Big Pharma does produce serious psychotic-grade anti-depressants. The market is small and the drugs are so awful no-one can buy or sell them in the cafes in and around big hospitals that are the scene of the secondary market in prescription drugs. Big Pharma is not going to get rich making drugs to deal with actual medical conditions. Big Pharma is producing anti-depressants because ordinary people want to get out of it and always have. They may call it "taking the edge off", but it's the same thing. It's a nice side-effect of contemporary anti-depressants that they make people more accepting, malleable and prepared to accept the stuff that "life" in the guise of the HR Department, the wife's lawyer and the train company throw at them. There's no doubt it helps with the acceptability of these drugs that people on them put up with a crappy supervisor rather than suddenly discovering to give him a sound thrashing in a stairwell.

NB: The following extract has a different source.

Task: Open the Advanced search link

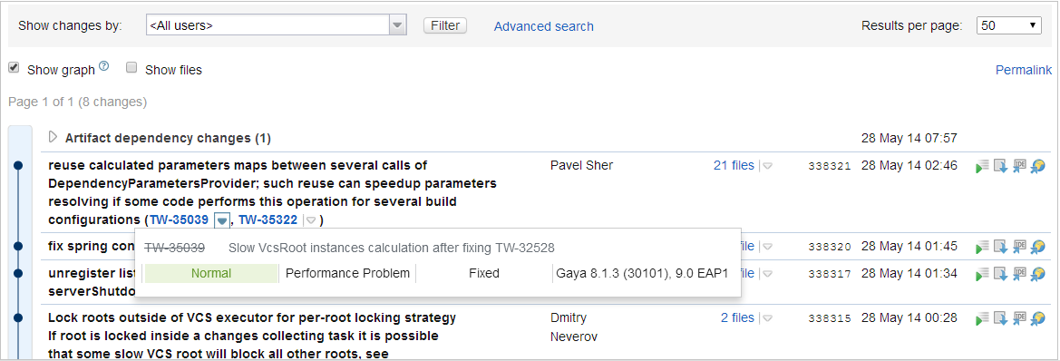Action: [x=543, y=26]
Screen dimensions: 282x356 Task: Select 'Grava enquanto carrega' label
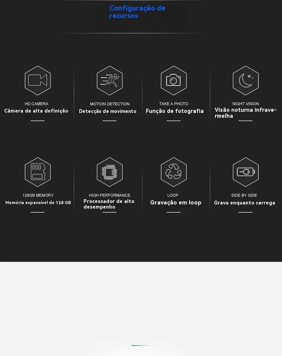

It isn't Big Pharma and existentially-shallow doctors who want to give people drugs to allow them to accept their lives. It's the people who want to take them: what do you think alcohol is? Not all of them, not even most of them. 70% of the people prescribed anti-depressants stop within a month, presumably because they would rather be irritable than sexually impotent. Of course that leaves 30% who carry on, either because they do prefer being impotent to irritable, or because they really are better on the drugs, or because the drugs make them better at dealing with this crazy world. Greenberg would rather that people didn't get out of it, and that they examined and re-evaluated their own lives. That's my preference for myself as well, but it doesn't suit everybody, just as the drugs don't suit everybody. The shocking thing about ordinary people is that no matter what circumstances you drop them into, they will come up feeling happy. Make them rich or poor, take away limbs or lovers, they will turn out happy. Or rather: they will be content with their circumstances and not see them as being worth trying to get the Fifth International started. And if their circumstances are so bad their natural happy-equilibrium mechanism breaks down, then they will look for pills and potions to help it back. Ordinary people don't do living examined lives. I don't know what they do do, and I hope I never find out.

What's really scary is that one day there may be anti-depressants without nasty side-effects. Then nobody will stop taking them once they start, and this time the pharmaceutical Calvinists (as Greenberg calls them) won't be able to ban it. They didn't ban Viagra, and that's only taken for one reason.